§ DESCRIPTION OF THE TASK:
In your answer, repeat each line of the data exactly.

§ PROVIDED INFORMATION:
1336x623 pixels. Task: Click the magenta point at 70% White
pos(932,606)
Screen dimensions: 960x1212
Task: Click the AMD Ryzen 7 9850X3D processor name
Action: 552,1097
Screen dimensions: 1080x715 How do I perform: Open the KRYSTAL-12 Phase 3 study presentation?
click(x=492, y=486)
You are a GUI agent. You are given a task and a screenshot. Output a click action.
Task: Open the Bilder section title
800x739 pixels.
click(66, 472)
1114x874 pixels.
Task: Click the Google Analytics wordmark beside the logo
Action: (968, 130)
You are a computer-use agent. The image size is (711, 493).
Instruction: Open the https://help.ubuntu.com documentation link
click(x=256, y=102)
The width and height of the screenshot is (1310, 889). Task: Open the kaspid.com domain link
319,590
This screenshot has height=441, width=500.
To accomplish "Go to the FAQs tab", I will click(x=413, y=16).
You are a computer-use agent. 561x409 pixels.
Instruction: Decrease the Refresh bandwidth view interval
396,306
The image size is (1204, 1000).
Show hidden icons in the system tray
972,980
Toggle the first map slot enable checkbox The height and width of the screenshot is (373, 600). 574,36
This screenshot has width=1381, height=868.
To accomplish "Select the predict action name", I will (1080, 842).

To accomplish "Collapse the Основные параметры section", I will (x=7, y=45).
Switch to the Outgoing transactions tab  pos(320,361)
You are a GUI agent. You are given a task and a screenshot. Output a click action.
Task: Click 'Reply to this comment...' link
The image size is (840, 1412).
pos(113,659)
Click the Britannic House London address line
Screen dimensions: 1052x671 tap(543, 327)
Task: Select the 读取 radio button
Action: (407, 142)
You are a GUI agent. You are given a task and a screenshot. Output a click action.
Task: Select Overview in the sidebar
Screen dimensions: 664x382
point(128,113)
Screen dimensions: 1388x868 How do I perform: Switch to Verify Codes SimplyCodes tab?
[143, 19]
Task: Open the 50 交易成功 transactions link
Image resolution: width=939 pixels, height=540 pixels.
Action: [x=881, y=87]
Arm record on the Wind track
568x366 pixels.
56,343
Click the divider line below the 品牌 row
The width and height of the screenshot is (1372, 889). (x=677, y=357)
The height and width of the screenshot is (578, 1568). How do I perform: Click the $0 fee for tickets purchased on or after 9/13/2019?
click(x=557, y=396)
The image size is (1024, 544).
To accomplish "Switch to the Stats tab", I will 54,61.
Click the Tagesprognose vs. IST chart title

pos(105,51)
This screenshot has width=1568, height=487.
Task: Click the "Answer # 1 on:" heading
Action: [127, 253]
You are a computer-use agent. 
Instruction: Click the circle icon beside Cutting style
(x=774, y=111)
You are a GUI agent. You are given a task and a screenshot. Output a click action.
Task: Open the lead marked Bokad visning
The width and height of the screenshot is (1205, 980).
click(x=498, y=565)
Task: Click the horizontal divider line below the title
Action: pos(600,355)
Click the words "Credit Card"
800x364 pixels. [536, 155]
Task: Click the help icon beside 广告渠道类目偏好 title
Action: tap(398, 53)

§ RESULT BELOW:
1336x623 pixels. Task: Click the magenta point at 70% White
pos(932,606)
Screen dimensions: 960x1212
Task: Click the AMD Ryzen 7 9850X3D processor name
Action: 552,1097
Screen dimensions: 1080x715 How do I perform: Open the KRYSTAL-12 Phase 3 study presentation?
click(x=492, y=486)
You are a GUI agent. You are given a task and a screenshot. Output a click action.
Task: Open the Bilder section title
800x739 pixels.
click(66, 472)
1114x874 pixels.
Task: Click the Google Analytics wordmark beside the logo
Action: (968, 130)
You are a computer-use agent. The image size is (711, 493).
Instruction: Open the https://help.ubuntu.com documentation link
click(x=256, y=102)
The width and height of the screenshot is (1310, 889). Task: Open the kaspid.com domain link
319,590
This screenshot has height=441, width=500.
To accomplish "Go to the FAQs tab", I will click(x=413, y=16).
You are a computer-use agent. 561x409 pixels.
Instruction: Decrease the Refresh bandwidth view interval
396,306
The image size is (1204, 1000).
Show hidden icons in the system tray
972,980
Toggle the first map slot enable checkbox The height and width of the screenshot is (373, 600). 574,36
This screenshot has width=1381, height=868.
To accomplish "Select the predict action name", I will (1080, 842).

To accomplish "Collapse the Основные параметры section", I will (x=7, y=45).
Switch to the Outgoing transactions tab  pos(320,361)
You are a GUI agent. You are given a task and a screenshot. Output a click action.
Task: Click 'Reply to this comment...' link
The image size is (840, 1412).
pos(113,659)
Click the Britannic House London address line
Screen dimensions: 1052x671 tap(543, 327)
Task: Select the 读取 radio button
Action: (407, 142)
You are a GUI agent. You are given a task and a screenshot. Output a click action.
Task: Select Overview in the sidebar
Screen dimensions: 664x382
point(128,113)
Screen dimensions: 1388x868 How do I perform: Switch to Verify Codes SimplyCodes tab?
[143, 19]
Task: Open the 50 交易成功 transactions link
Image resolution: width=939 pixels, height=540 pixels.
Action: [x=881, y=87]
Arm record on the Wind track
568x366 pixels.
56,343
Click the divider line below the 品牌 row
The width and height of the screenshot is (1372, 889). (x=677, y=357)
The height and width of the screenshot is (578, 1568). How do I perform: Click the $0 fee for tickets purchased on or after 9/13/2019?
click(x=557, y=396)
The image size is (1024, 544).
To accomplish "Switch to the Stats tab", I will 54,61.
Click the Tagesprognose vs. IST chart title

pos(105,51)
This screenshot has width=1568, height=487.
Task: Click the "Answer # 1 on:" heading
Action: [127, 253]
You are a computer-use agent. 
Instruction: Click the circle icon beside Cutting style
(x=774, y=111)
You are a GUI agent. You are given a task and a screenshot. Output a click action.
Task: Open the lead marked Bokad visning
The width and height of the screenshot is (1205, 980).
click(x=498, y=565)
Task: Click the horizontal divider line below the title
Action: pos(600,355)
Click the words "Credit Card"
800x364 pixels. [536, 155]
Task: Click the help icon beside 广告渠道类目偏好 title
Action: tap(398, 53)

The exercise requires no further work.